J Neurol Surg A Cent Eur Neurosurg 2014; 75 - p78
DOI: 10.1055/s-0034-1383805

Tailored Radiosurgical Planning of Skull-Base Meningiomas in the Era of Gamma Knife Perfexion: A Prospective Series of 100 Consecutive Cases

C. Tuleasca 1, 2, 3, 4, L. Schwyzer 5, L. Schiappacasse 4, 6, M. Zeverino 7, R.-T. Daniel 1, 4, M. Levivier 1, 4
  • 1Centre Hospitalier Universitaire Vaudois (CHUV), Neurosurgery Service and Gamma Knife Center, Lausanne, Switzerland
  • 2Swiss Federal Institute of Technology (EPFL), Laboratory of Transmission Signal (LTS-5), Lausanne, Switzerland
  • 3Centre Hospitalier Universitaire Vaudois (CHUV), Medical Image Analysis Laboratory (MIAL), Lausanne, Switzerland
  • 4University of Lausanne, Faculty of Biology and Medicine, Lausanne, Switzerland
  • 5Kantonsspital Aarau, Neurochirurgische Klinik und Hirntumorzentrum, Lausanne, Switzerland
  • 6Centre Hospitalier Universitaire Vaudois (CHUV), Radiation Oncology Service, Lausanne, Switzerland
  • 7Centre Hospitalier Universitaire Vaudois (CHUV), Institute of Radiation Physics, Lausanne, Switzerland

Aims: Gamma Knife surgery (GKS) with Leksell Gamma Knife Perfexion® (LGK-PFX, Elekta Instruments, AB, Sweden) started in CHUV in July 2010. We review our series of meningiomas, focusing on those located at the skull-base, because of their challenging radiosurgical planning and risk of high morbidity and mortality associated with complete surgical removal.

Methods: We analyzed a total number of 155 cases (25% of our GKS activity), treated over a period of 3.5 years. Patient’s characteristics, as well as anatomical, clinical and dose planning parameters were prospectively collected in a dedicated case-report form.

Results: Hundred cases (64.5%) were skull-base meningiomas, with the following locations: 31 (20%) cavernous sinus and parasellar, 20 (12.9%) petro-clival, 23 (14.8%) petrous apex, 10 clinoid (6.5%), 5 (3.2%) olfactory groove, 3 (1.9%) cerebellopontine angle, 5 (3.2%) frontal base and 3 (1.9%) foramen magnum.

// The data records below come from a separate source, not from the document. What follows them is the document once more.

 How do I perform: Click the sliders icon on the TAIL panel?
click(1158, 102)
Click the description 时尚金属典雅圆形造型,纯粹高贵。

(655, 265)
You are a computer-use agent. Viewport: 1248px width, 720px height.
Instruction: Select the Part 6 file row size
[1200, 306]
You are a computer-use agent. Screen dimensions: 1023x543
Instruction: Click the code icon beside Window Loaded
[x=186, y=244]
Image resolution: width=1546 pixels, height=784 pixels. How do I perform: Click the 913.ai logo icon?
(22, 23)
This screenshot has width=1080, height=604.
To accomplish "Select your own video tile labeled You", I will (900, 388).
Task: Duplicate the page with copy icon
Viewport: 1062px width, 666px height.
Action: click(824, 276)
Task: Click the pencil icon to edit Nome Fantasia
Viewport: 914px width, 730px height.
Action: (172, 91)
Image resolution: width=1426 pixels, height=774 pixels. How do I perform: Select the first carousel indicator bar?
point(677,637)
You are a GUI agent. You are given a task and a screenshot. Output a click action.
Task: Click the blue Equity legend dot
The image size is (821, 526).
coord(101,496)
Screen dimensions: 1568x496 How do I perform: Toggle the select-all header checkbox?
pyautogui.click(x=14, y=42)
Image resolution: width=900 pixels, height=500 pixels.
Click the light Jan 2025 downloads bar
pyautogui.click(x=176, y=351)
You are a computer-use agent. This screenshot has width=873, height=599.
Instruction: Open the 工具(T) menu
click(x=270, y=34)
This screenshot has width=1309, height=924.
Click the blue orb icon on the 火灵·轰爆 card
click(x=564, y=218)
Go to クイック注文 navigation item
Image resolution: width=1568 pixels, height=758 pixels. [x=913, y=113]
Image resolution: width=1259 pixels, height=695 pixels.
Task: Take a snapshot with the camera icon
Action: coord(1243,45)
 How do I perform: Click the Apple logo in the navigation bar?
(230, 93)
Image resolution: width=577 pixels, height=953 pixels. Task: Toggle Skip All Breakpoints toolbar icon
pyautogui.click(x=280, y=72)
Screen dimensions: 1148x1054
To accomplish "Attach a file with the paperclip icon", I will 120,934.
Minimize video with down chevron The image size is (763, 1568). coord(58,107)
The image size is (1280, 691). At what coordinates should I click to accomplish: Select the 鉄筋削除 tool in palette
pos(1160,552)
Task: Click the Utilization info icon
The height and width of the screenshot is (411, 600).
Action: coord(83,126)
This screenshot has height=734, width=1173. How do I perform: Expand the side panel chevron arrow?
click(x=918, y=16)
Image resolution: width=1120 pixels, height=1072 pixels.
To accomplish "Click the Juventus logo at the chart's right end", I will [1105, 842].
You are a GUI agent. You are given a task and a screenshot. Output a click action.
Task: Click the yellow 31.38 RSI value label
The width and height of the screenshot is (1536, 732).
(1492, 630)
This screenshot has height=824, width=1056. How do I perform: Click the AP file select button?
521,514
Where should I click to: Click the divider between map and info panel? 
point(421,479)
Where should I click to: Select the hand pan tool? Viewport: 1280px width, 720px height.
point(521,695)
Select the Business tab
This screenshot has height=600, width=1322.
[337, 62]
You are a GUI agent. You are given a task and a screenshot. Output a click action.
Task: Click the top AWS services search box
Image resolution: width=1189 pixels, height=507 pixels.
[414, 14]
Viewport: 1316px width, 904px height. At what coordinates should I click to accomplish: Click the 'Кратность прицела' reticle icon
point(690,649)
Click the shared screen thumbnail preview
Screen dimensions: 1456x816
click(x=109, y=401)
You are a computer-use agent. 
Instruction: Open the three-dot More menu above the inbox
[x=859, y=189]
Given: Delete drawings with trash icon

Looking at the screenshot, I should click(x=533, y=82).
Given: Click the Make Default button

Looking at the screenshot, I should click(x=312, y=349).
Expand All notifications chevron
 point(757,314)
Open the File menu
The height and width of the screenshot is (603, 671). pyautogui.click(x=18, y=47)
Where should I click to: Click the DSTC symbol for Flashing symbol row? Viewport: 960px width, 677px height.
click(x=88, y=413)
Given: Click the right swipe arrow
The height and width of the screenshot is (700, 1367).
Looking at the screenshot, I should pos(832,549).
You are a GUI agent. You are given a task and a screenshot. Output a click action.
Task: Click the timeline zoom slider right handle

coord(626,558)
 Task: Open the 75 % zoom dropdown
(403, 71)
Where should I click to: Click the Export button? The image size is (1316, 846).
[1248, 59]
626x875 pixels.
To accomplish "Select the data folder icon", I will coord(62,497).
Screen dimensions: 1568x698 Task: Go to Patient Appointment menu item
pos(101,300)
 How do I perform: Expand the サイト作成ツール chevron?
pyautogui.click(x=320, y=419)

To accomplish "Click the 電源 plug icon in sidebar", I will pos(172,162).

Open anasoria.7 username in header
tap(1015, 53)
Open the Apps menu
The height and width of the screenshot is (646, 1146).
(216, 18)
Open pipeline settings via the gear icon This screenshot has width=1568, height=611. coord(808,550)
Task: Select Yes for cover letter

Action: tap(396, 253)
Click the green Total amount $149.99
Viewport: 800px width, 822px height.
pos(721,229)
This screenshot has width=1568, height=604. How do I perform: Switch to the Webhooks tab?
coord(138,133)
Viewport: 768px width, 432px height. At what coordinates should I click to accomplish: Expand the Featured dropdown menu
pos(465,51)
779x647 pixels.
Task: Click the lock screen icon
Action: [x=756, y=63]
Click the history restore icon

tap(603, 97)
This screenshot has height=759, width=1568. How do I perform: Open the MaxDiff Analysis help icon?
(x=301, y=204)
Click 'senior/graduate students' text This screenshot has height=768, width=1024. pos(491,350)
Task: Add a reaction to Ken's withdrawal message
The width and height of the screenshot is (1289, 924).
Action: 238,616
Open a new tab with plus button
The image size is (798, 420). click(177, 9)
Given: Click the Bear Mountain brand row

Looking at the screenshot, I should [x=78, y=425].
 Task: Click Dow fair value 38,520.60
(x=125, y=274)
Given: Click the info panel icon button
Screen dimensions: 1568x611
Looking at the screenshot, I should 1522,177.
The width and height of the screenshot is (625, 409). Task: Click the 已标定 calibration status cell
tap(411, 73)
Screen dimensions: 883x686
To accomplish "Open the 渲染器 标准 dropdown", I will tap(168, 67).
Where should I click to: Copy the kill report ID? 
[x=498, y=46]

The mean follow-up period was 1.1 years (0.3- 3.5). Twelve cases (7.7%) have been operated using a combined approach, with radiosurgery as a complementary treatment after initial planned subtotal surgical removal of the tumor, so as to avoid as much as possible morbidity and mortality associated with extended surgical resection. The mean marginal dose was 12.9 Gy (11-14). The mean maximal diameter was 24.8 mm (3.5-45). The mean target volume was 3.4 cc (0.14-12.5). The mean prescription isodose volume was 4.5 cc (0.26-15.2). The mean duration of GKS treatment was 85 minutes (31-144). Four patients had staged radiosurgery, because of the high tumor volume at the moment of treatment, and contra-indication to open surgery. Our preliminary neuroradiological follow-up shows 97% tumor control, with 30% shrinkage. No patient presented further clinical deterioration of pre-existing symptoms after GKS; furthermore, no new neurological deficit or complication occurred, during the follow-up period. Twenty percent of the symptomatic patients had clinical improvement after GKS.

Conclusions: Selection of the optimal strategy for these tumors still remain a matter of debate in the current literature, and depends on several factors like natural history, patient’s age, tumor size, symptoms, quality of life and also the possibility of using radiosurgery as first intention treatment. In our series, good conformity and selectivity were achieved with a high rate of clinical and radiological success in this early analysis.